RE: Recommendations: specificity from Andy Powell on 2011-03-30 (public-lld@w3.org from March 2011)

From: Andy Powell <andy.powell@eduserv.org.uk>
Date: Wed, 30 Mar 2011 11:46:49 +0100
To: Richard Light <richard@light.demon.co.uk>, Karen Coyle <kcoyle@kcoyle.net>
CC: public-lld <public-lld@w3.org>
Message-ID: <051279DC42F84849A64DA04141E1F955708B199713@edu-vmw-eml-l01.edu2000.com>
> We need to persuade publishers of vocabularies in our sector that the advent of LD brings
> with it a responsibility to re-publish in LD format, so that their users can get LD value from
> all the investment those users have made in using that vocabulary. This doesn't need to
> mean that the publisher loses all control over their investment.

Somewhat oddly, I suspect that one could make an argument that minting URIs and publishing Linked Data is actually a way of protecting the publishers' investment (because, otherwise, publishers will see their vocabularies begin to surface at multiple other places on the web, some of which will likely gain some traction).

Not sure how easy it will be to persuade people of this though ;-)

Andy

--
Andy Powell
Research Programme Director
Eduserv
t: 01225 474319
m: 07989 476710
twitter: @andypowe11
blog: efoundations.typepad.com

www.eduserv.org.uk 


-----Original Message-----
From: public-lld-request@w3.org [mailto:public-lld-request@w3.org] On Behalf Of Richard Light
Sent: 30 March 2011 11:21
To: Karen Coyle
Cc: public-lld
Subject: Re: Recommendations: specificity

In message <20110329100006.202654whce01ua6u@kcoyle.net>, Karen Coyle <kcoyle@kcoyle.net> writes
>
>LCSH is done, but Dewey is only available on a limited basis because 
>there are contractual constraints. Aside from that, though, one of the 
>issues that I see here is that many of these vocabularies are "owned"
>by single institutions and therefore we are dependent on those 
>institutions to issue them in RDF. Out of some frustration about this, 
>both Ross Singer and I have independently done some work on MARC 
>vocabularies. And look at what has happened with FRBR, which was not 
>provided by its "creator" body until many years after others had done 
>so. This is not a rant against those institutions but a real problem 
>that we need to deal with. Can we find a way to "communalize" more of 
>these vocabularies so that they can be converted in a more agile manor?

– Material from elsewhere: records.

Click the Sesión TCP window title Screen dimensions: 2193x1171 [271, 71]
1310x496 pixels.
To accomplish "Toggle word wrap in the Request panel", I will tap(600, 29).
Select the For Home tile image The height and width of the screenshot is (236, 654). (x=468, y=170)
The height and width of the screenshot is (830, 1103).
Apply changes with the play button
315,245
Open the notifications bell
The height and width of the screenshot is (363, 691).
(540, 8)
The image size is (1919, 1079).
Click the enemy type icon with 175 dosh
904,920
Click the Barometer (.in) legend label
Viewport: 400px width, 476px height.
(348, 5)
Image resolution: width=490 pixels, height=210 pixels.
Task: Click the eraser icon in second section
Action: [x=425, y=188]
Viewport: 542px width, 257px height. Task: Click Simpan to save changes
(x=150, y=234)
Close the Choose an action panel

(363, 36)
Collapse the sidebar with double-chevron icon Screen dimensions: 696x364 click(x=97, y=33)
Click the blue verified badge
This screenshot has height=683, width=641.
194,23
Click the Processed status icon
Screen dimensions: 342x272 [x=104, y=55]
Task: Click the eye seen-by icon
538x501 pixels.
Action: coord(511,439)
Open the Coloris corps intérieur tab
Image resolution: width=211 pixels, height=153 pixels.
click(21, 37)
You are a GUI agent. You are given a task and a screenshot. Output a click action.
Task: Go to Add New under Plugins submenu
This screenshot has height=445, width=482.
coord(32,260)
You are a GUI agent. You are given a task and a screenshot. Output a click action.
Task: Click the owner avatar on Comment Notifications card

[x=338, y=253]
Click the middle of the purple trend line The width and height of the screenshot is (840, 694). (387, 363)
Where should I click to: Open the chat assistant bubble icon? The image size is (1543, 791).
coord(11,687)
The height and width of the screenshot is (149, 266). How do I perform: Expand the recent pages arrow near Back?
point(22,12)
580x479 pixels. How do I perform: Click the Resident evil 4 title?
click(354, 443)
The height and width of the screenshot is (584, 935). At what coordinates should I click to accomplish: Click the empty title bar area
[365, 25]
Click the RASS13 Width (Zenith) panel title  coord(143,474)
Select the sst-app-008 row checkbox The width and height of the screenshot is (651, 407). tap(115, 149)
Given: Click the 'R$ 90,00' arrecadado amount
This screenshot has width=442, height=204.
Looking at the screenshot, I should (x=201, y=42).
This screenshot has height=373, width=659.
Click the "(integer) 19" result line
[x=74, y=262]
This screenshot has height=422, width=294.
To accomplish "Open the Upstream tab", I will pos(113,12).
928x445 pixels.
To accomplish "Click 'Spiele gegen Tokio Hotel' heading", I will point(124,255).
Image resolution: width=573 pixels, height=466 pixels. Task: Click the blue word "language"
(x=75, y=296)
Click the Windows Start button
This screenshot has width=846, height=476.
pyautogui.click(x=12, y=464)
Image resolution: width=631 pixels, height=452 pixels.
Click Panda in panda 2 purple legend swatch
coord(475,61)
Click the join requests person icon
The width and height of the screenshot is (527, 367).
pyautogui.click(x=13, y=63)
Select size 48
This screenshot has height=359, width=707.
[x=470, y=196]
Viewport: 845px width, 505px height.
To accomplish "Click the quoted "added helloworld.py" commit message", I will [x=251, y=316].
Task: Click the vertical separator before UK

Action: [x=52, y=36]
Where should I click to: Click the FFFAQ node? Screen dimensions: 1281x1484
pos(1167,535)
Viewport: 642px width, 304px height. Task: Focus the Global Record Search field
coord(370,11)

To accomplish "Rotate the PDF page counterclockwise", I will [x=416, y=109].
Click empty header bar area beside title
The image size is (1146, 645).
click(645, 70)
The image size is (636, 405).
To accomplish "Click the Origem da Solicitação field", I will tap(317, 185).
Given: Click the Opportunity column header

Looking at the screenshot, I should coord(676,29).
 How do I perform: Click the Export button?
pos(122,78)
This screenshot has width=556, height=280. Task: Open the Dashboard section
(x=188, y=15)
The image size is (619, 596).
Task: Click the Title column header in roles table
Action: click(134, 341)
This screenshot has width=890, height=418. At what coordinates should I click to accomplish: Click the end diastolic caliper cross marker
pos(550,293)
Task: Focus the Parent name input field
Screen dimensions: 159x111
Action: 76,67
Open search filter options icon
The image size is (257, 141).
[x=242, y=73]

I agree it's a hard problem.  In my sector, the Getty vocabularies (AAT, ULAN, TGN) are another case in point.  You have an economic model where users have been willing to pay to use a curated vocabulary in their data, and the publishers of that vocabulary protected their investment in it by limiting access.  All perfectly reasonable.

Now these users want to publish their data as LD. Either they publish data from these vocabularies as strings (losing any LD benefit) or invent their own URL pattern (thereby creating a mini-silo).

We need to persuade publishers of vocabularies in our sector that the advent of LD brings with it a responsibility to re-publish in LD format, so that their users can get LD value from all the investment those users have made in using that vocabulary.

This doesn't need to mean that the publisher loses all control over their investment.  If each term/concept in a vocabulary is published as a separate "slash URL", it is unlikely that the whole vocabulary would be pirated from its LD representation.  Also, the RDF which is published doesn't need to contain every detail which is offered to paying
customers: the key requirement is to have a published URL for each concept.

There is a related issue to consider once vocabularies are available as LD, which is whether to use URLs which reflect the term in the vocabulary, or to go base them on the term's identifier within the vocabulary, i.e.:

http://mygetty.org/aat/300011666
or
http://mygetty.org/aat/Alberene_stone

I have found that there is a strong instinctive preference for "human-friendly" URLs, and of course this is what will typically be in users' data. However, it is arguable that they will actually be better served by the "meaningless" identifier (so long as it can easily be dereferenced, and the human-friendly info retrieved as required). 
Geonames is a good example where we manage to get along without "meaningful" URLs.  Another point for the report, maybe?

Richard
--
Richard Light
Received on Wednesday, 30 March 2011 10:47:33 UTC